Though backlogging is one of the more glaring symptoms of slow flow rate, there are other more sinister and insidious symptoms.  Seeing them, however requires your honest assessment of your practice.

  1. Are clients continually calling for updates?
  2. Are colleagues continually calling for updates?
  3. Are you frustrated with staff?
  4. Are you and your staff continually behind?
  5. Are you missing deadlines?
  6. Are bills going out late?

And the problems associated with inefficient flow rate go beyond lost revenue. Others include

  1. Decrease in client loyalty and satisfaction
  2. Decrease in client retention
  3. Decrease in client acquisition
  4. Increase in employee satisfaction
  5. Increase in employee absenteeism and turnover
  6. Increase in bar complaints
  7. Increase in malpractice claims

Are you too Busy to Keep Up?

The magic words I hear all the time are, “we’re too busy to keep up”. Though “too busy” is a good problem, inability to “keep up”, not so much. The good news is, it is remediable.

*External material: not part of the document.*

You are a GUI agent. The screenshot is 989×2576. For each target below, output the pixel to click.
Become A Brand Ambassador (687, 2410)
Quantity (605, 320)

As an operations consultant, I see slow and inefficient flow rate all the time.  After all, identifying workflow inefficiencies and improving flow rate is what I do for a living.  And though many of my clients use key performance indicators for measuring such things as client acquisition and firm revenue, 99% of them do not use flow rate as a key performance indicator.

If you are not using flow rate as one of your key performance indicators for your practice, you should.  Tracking flow rate to improve its efficiency can be the quickest way for you to increase your firm’s revenue.